As the first S.League chairman once told me: "You know your job, so I won't tell you what to do."

It was way back in 1996, when the professional league was launched.

He was the football boss, and I chaired a sub-committee on media and marketing for the Goal 2010 project which worked in tandem with the S.League.

The photo buff also once told an award-winning photographer: "I have better equipment than you, but you take better pictures."

Even as the head honcho of the S.League, he went around taking pictures, especially of nature, with sophisticated equipment.

But he admired the pictures taken by Jerry Seh, who first worked for The New Nation before moving on to The Straits Times.

Call it humility. Or modesty. Or even plain submission.

They're apt adjectives that describe Kwek Leng Joo, who died yesterday in his sleep, aged 62.

The deputy chairman and executive director of property giant City Developments Limited was a high-flying businessman, but he always had his feet on the ground.

And sports, namely football and bowling, benefited from his mere presence, good advice and welcome benevolence.

The mid-Nineties were a difficult period for local football, especially because Singapore had left the Malaysia Cup, a historic inter-state competition that was inaugurated in 1921.

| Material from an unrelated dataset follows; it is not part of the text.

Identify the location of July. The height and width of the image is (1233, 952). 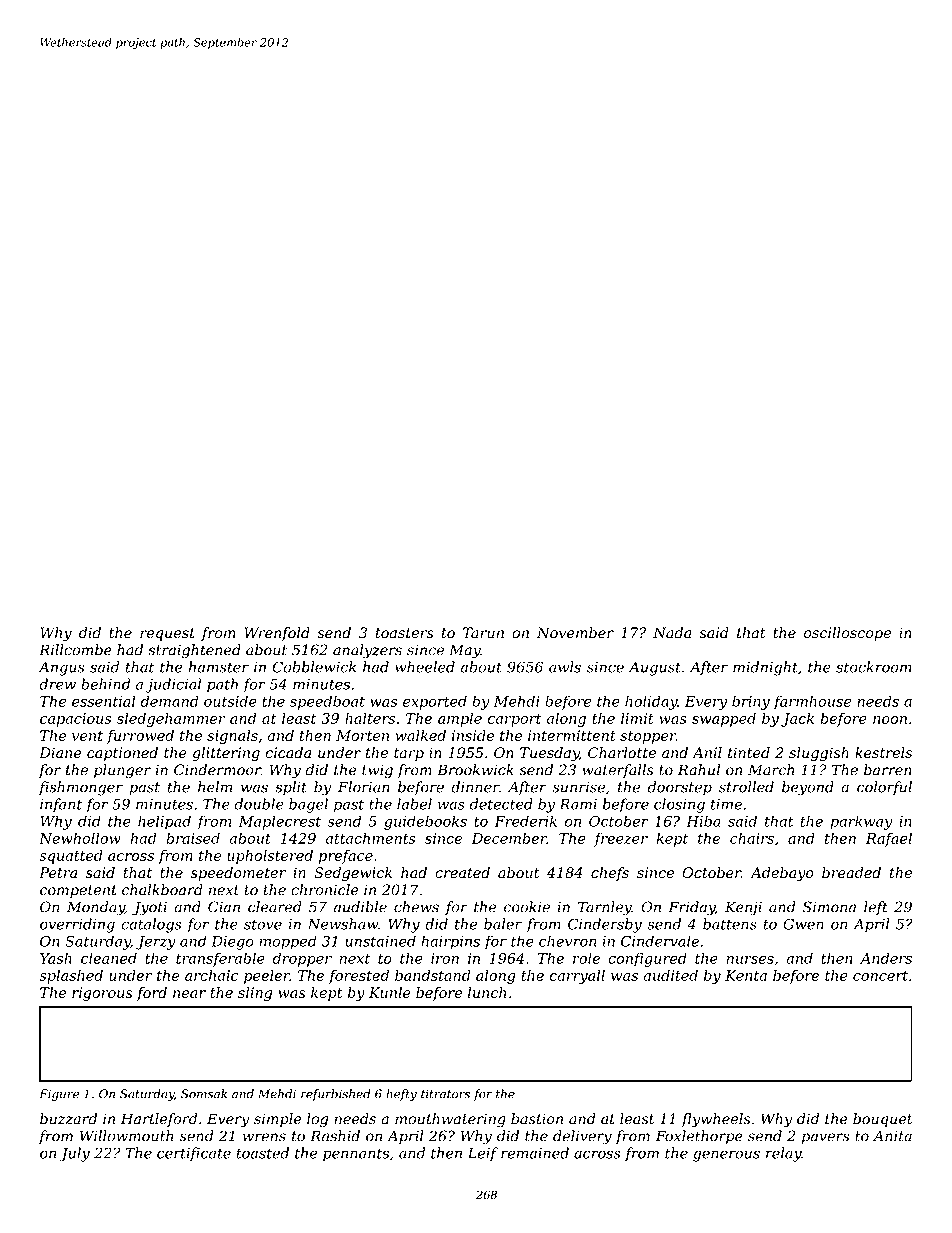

And when approached by then-Minister and Football Association of Singapore president Mah Bow Tan to take charge of the S.League, a fully-professional tournament, Kwek agreed to do "national service".

He got things moving swiftly, naming a team of fully committed officials who helped him with the difficult task.

And Kwek - although he preferred a low profile when it came to publicity - led from the front.

He set things in motion, worked hard to secure sponsorship and put in order a professional league that was a big hit in the inaugural years.

His deputy, Patrick Ang, who gave up his position as Geylang International chairman, said: "I was shocked to hear of Kwek's passing.

"He was a gentleman, a true friend who, when given a task, ensured that he discharged his duties to the best of his ability.

"Then, we had little problem getting sponsorship for he had clout, and was a recognised face.

"I remember him staying up for meetings even past midnight to secure business deals.

"He was a highly respected figure. And the good thing about him was that he allowed the best people in particular jobs to decide on what to do.

"He seldom interfered and was always a good role model."

Football aside, Kwek helped local bowling during a period in the mid-Eighties when the sport ran into financial problems.

Few people knew about this.

That was Kwek. An effective, relatively quiet, affable leader, who preferred to work in the shadows.